Protecting against ransomware
Given ransomware’s evolving nature, it is essential that organizations take a comprehensive approach to protecting against it. Here are some key steps that security teams can take to protect against ransomware:
- Keep software and systems up to date: One of the most effective ways to protect against cryptoviral extortion is to keep software and systems up to date. This includes installing software patches and updates, as well as upgrading to the latest versions of operating systems and applications, reducing the risk of vulnerabilities being exploited by attackers. In addition, organizations should also regularly review their software and systems to ensure that they are not using any unsupported or outdated applications or operating systems, which may be more susceptible to attacks.
- Implement backup and disaster recovery plans: Another important step in protecting against ransomware is to implement backup and disaster recovery plans. This includes regularly backing up important data and systems, as well as having a plan in place to restore systems and data in the event of a ransomware attack. By doing so, organizations can reduce impact and minimize the need to pay a ransom. Common practice is to ensure that backups are stored off-site and are not connected to the network to reduce the risk of backups being encrypted by advanced malware. Teams will often practice the 3-2-1 system: an original file, an on-site copy of that file on a different medium, and an offsite copy of the file.
- Implement lateral movement protection: Lateral movement protection is a security technique that is designed to prevent cyber attackers from moving from one part of a network to another. This is particularly important for protecting against ransomware, as many ransomware attacks involve lateral movement, where the attacker moves from one part of the network to another to gain access to sensitive data and systems. By doing so, organizations can reduce the risk of ransomware attacks and minimize the impact of a successful attack. This can be achieved through granular network segmentation, firewalls, and access control mechanisms, which help to limit the movement of attackers within the network.

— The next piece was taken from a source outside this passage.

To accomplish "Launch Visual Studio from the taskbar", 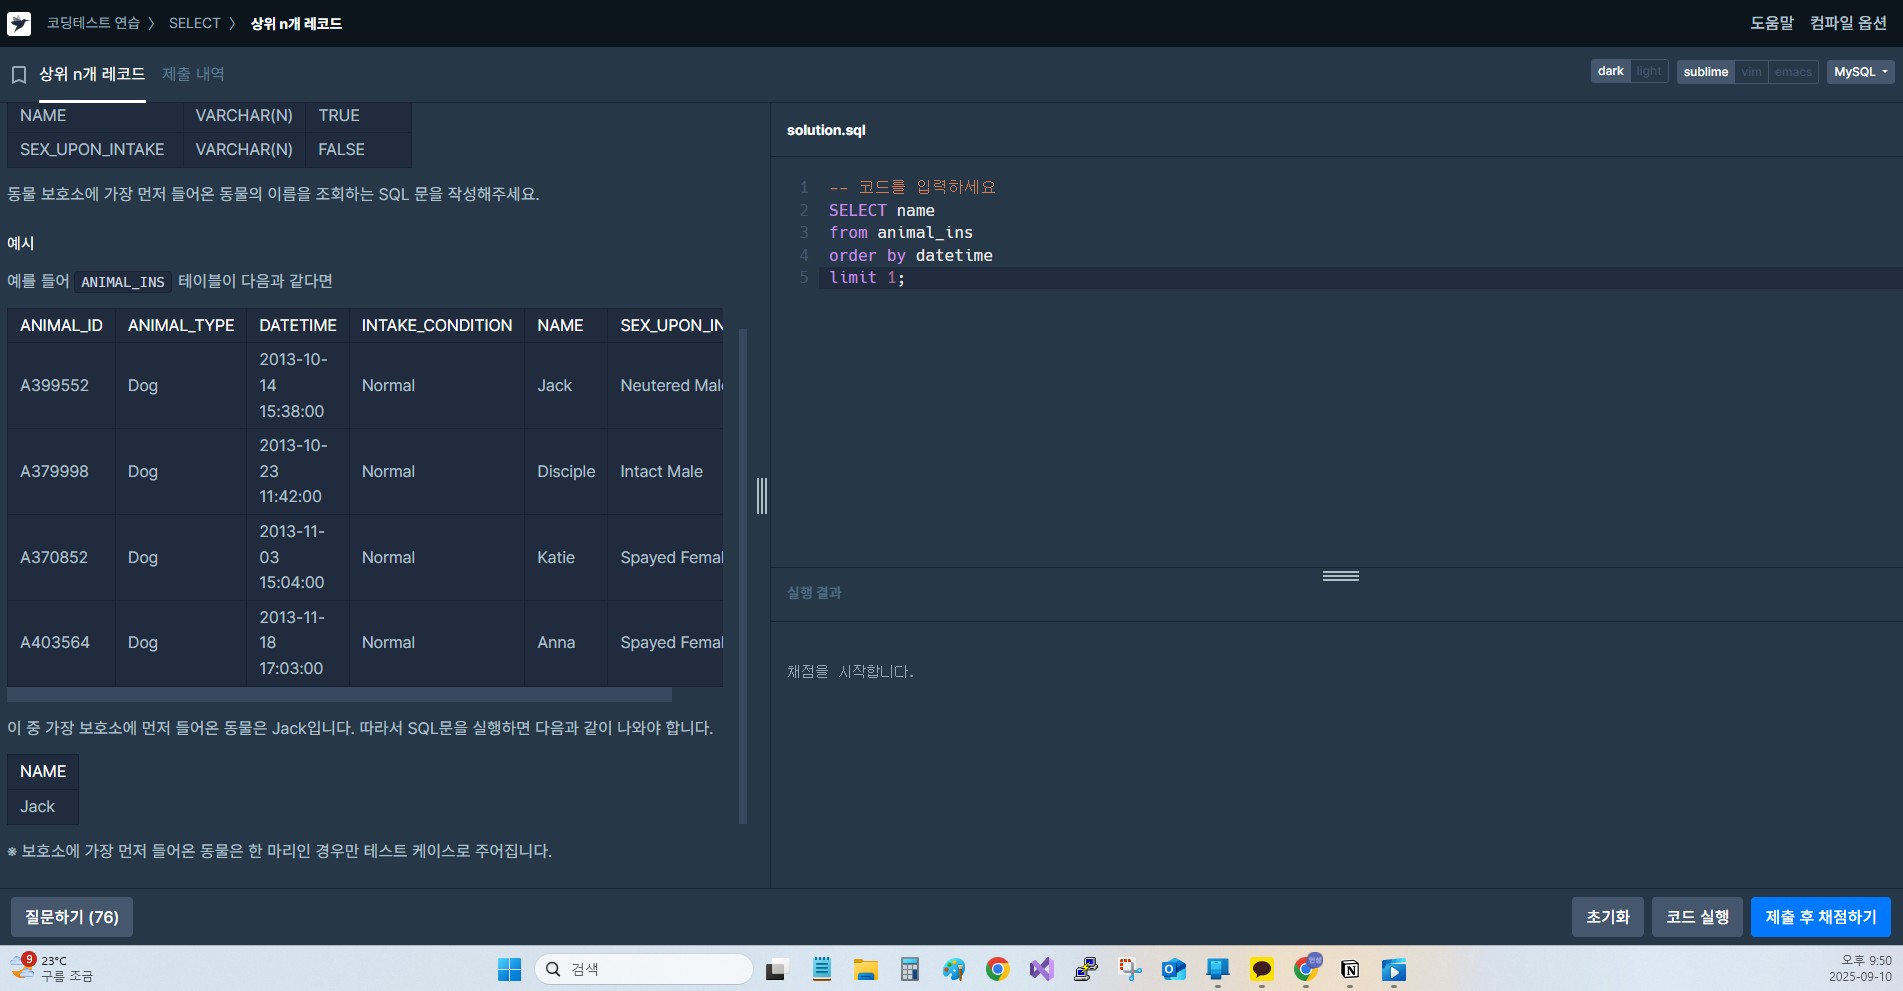I will (x=1041, y=969).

- Adopt microsegmentation: Microsegmentation is a security technique that involves dividing a network into smaller, isolated security zones. This helps to limit the scope of potential security incidents, including ransomware attacks. By adopting microsegmentation, organizations can reduce the risk of lateral movement, where the attacker moves from one part of the network to another, and limit the impact of a successful attack. Microsegmentation can be achieved through virtualization, network security appliances, and software-defined networking (SDN) technologies.
- Train employees: A further key step in protecting against ransomware is to train employees. Our colleagues are often the first line of defense against ransomware attacks, and it is important that they are aware of the risks and how to identify and report potential attacks. This includes training on safe email and internet practices, helping them to understand the dangers of phishing attacks, and regular security awareness training to keep employees updated on the latest threats.
Ransomware has evolved into a major security threat, causing significant financial losses and disruption for organizations of all sizes. However, by taking a comprehensive approach to security and following the steps outlined in this blog post, organizations can reduce the risk of ransomware attacks and minimize the impact of a successful attack. This includes keeping software and systems up to date, implementing backup and disaster recovery plans, ensuring lateral movement protection, adopting microsegmentation, and training employees.
By prioritizing cybersecurity and adopting a proactive approach, organizations can stay ahead of ransomware threats and protect their sensitive data and systems.